Traditionally the Piel has been considered intensive in meaning. Older grammars defined the idea as 'to busy oneself eagerly with the action indicated,' and even associated the doubling of the second radical of verbs in Piel as an outward expression of this intensification.(1) However, in light of today's deeper understanding of Semitic languages generally, we can no longer refer to the Piel as basically and primarily intensive.(2)...The Piel frequently expresses the bringing about of a state. Thus, the Piel focuses on causation and the outcome of the action, though with a patiency nuance rather than an agency nuance (as in Hiphil). The foregrounded interest is not the event that happens to the subject, but rather the condition attained by it. It is for all practical purposes an adjectival causation predicate. Jenni's important study proposed a basic distinction between the Piel and Hiphal as the difference between imposition of a state (adjectival) and the imposition of process (verbal).(3) So using as an example the verb חיה ('live' in Qal), the Piel is 'to cause to be alive,' whereas the Hiphil is 'to cause to live.'
Choi and Arnold, 42-43
What made me think as I read this is how much we take for granted that languages work similarly. They do in many areas. But with any language there are things which are second nature to native speakers which can be totally foreign to non-native speakers. As interesting as Choi and Arnolds section is on the Piel more ink will be spilt on what the Piel in fact meant in Biblical Hebrew. Praise the Lord for men who devote their lives to spilling this ink so that we can have our assumptions challenged about the text. The text is never just text. We need informed (read something like "right") assumptions about it to get to sound conclusions and sound applications.

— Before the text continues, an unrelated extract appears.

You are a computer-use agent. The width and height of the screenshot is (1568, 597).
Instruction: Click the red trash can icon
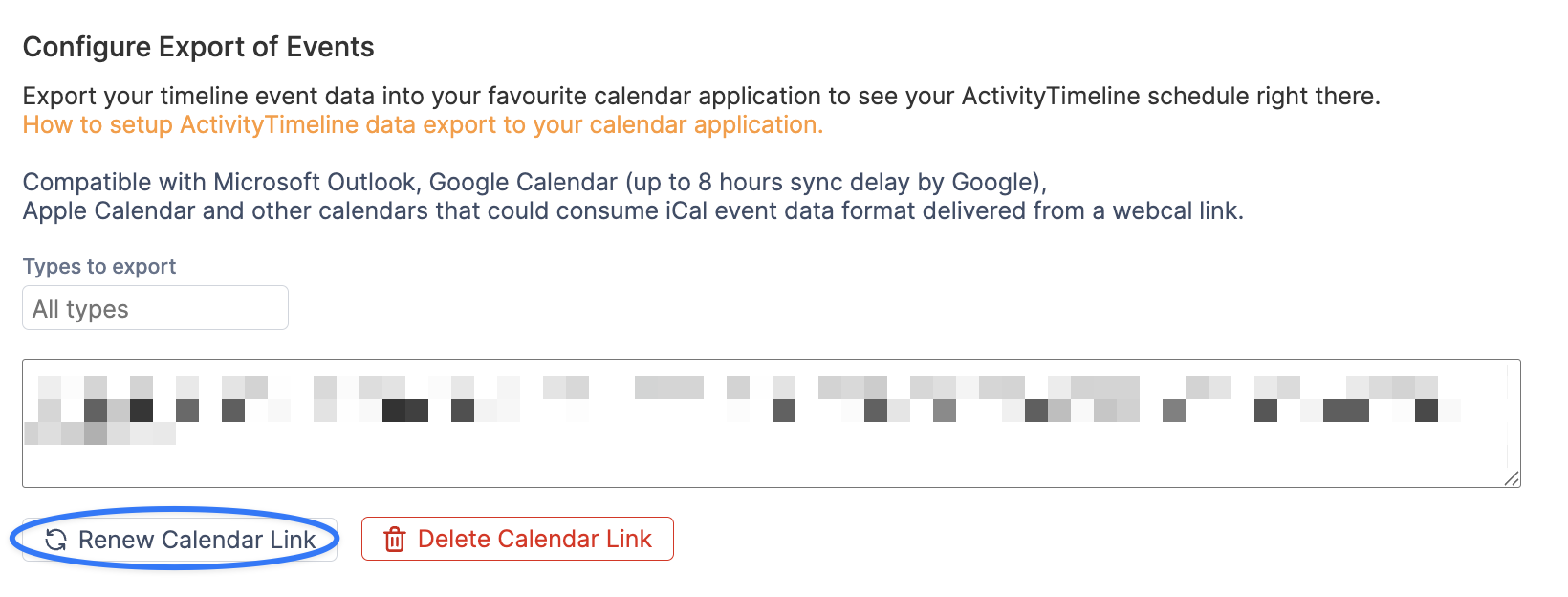(394, 540)

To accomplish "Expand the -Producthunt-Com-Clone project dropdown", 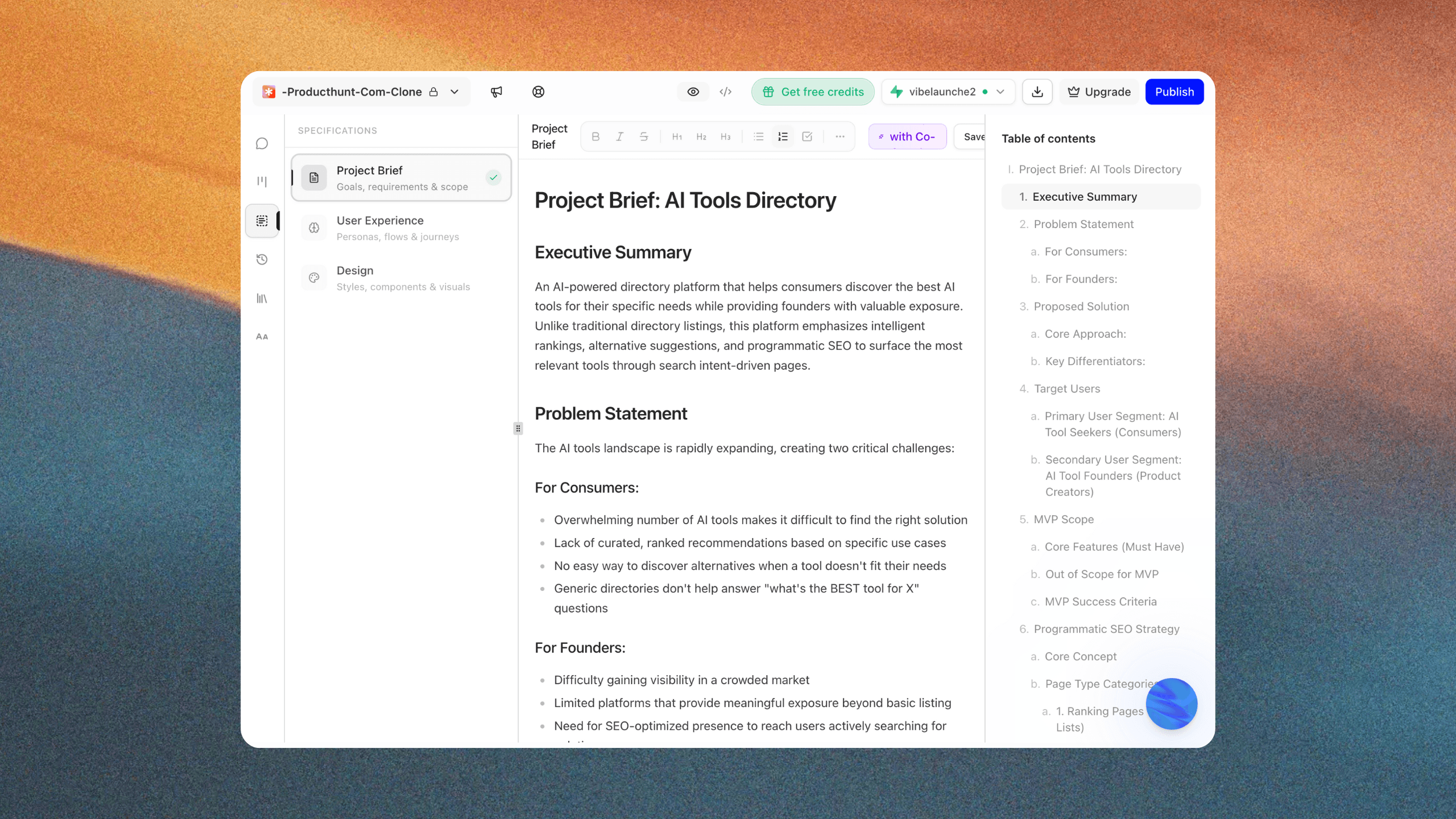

(1) Kautzsch 1910, 141; and see Blau 1976, 52; Bauer and Leander 1991, 323-29; Martin-Davidson 1993, 136-37. The view that the doubling of the middle consonant is unassociated with intensification may need be reconsidered in light of recent linguistic work on iconicity, that is, the iconic nature of language (cf. Kouwenberg 1997).
(2) The Piel in recent decades has been recognized as the key to the Hebrew verbal system. Albrecht Goetze opened the discussion to new approaches with his famous survey of the Akkadian D-stem (1942, 1-8), and subsequently the significance of his work for the West Semitic languages was investigated by Earnst Jenni (1968). For useful surveys of these developments, see Waltke and O'Connor 1990, 354-59; Fassberg 2001, 243-44. For caveats on Goetze's arguments, see Kaufman 1996, 281-82.